Was unterscheidet denn das Elternwerden von anderen grossen «Lebensprojekten»?
Die Entscheidung für Kinder ist wohl eine der existenziellsten, die man treffen kann. Sie ist unumkehrbar: Eltern bleibt man ein Leben lang. Und sie ist exklusiv: Nur ein bisschen Vater oder Mutter sein ist meist nicht möglich, vielmehr wird man zur ersten Ansprechperson für das Kind. Ausserdem betritt man unbekanntes Terrain: Man weiss nicht, wie das eigene Kind sein wird, man kann weder sein Temperament vorwegnehmen noch wissen, ob es vielleicht einmal auf Abwege gerät.
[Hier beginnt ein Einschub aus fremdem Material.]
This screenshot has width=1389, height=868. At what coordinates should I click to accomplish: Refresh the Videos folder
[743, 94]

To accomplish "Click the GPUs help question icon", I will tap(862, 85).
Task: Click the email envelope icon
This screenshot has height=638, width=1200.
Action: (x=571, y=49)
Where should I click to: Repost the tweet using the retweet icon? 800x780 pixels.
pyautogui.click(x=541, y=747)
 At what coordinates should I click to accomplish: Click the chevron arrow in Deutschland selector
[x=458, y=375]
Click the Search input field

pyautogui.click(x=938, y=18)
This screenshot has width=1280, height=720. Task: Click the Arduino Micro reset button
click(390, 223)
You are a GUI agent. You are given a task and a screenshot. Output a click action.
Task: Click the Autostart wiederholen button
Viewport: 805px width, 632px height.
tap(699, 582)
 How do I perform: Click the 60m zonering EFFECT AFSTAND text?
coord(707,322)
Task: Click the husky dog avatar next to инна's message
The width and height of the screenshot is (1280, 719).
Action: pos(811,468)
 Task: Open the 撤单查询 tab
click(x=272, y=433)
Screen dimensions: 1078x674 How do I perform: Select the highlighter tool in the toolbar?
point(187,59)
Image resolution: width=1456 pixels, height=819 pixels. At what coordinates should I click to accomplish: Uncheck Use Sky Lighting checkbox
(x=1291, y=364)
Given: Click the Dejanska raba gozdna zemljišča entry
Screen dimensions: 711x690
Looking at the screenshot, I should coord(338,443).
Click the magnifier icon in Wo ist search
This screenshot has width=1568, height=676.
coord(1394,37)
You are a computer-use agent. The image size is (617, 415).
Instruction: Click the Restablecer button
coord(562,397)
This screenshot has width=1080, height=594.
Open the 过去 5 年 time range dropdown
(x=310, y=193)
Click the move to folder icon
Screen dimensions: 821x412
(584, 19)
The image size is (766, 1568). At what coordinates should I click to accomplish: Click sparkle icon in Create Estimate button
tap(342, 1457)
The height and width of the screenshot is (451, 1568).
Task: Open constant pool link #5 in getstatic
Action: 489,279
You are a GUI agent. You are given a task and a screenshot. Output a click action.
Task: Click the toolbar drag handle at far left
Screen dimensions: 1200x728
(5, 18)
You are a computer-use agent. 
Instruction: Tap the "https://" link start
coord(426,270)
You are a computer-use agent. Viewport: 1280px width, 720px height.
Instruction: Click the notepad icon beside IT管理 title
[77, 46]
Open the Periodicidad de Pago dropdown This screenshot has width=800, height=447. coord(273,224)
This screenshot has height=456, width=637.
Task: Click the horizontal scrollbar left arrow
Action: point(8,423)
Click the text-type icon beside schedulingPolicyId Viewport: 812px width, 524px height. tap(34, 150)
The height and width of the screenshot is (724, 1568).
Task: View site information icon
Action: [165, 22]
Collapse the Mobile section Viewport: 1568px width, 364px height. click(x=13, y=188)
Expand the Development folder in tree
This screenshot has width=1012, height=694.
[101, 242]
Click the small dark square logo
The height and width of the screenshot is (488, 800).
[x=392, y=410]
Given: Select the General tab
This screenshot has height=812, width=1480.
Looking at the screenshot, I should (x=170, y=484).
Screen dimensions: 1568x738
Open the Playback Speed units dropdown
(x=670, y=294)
Mit dem Bekenntnis zu einem Kind setzt man sich einer grossen eigenen Verletzlichkeit aus.
Ausserdem weiss man nicht, wie man sich selbst verändert.
Richtig. Viele sagen, dass sie, als sie Eltern wurden, selber neu geboren wurden. Tatsächlich ist Elternsein eine andere soziale Daseinsform. Elternschaft ist vielleicht sogar eines der grössten Abenteuer, auf das wir uns in unserer abgesicherten, durchorganisierten Welt noch einlassen können.
Aber machen Kinder auch glücklich? Oder anders gefragt: Sind Eltern die glücklicheren Menschen?
Es gibt viele Studien zu dieser Frage, die sich zum Teil massiv widersprechen. Tendenziell sind Eltern in der Kleinkindphase eher unglücklicher als kinderlose Paare. Mit zunehmendem Alter der Kinder steigt das elterliche Glücksempfinden wieder an, um dann im Grosselternalter das Glücksempfinden von Menschen ohne Nachkommen zu übersteigen. Mich stört an solchen Studien allerdings, dass der Glücksbegriff der Sozialwissenschaften einseitig ist.
Inwiefern?
Glück wird meist mit Lebenszufriedenheit gleichgesetzt, und die hängt auch davon ab, ob wir genug Schlaf bekommen, unsere Beziehung zum Partner tragfähig ist, wir Zeit haben für uns selbst. Geht man allerdings von einem Glücksbegriff aus, der näher beim Gefühl der Sinnhaftigkeit angesiedelt ist, sind Eltern oft glücklicher als Kinderlose. Eigene Kinder zu haben, scheint sich für viele sinnstiftend auszuwirken.
Kinder verändern sich, und damit verändert sich auch unsere Beziehung zu ihnen.
Gerade der Alltag mit kleinen Kindern kann sehr aufreibend sein.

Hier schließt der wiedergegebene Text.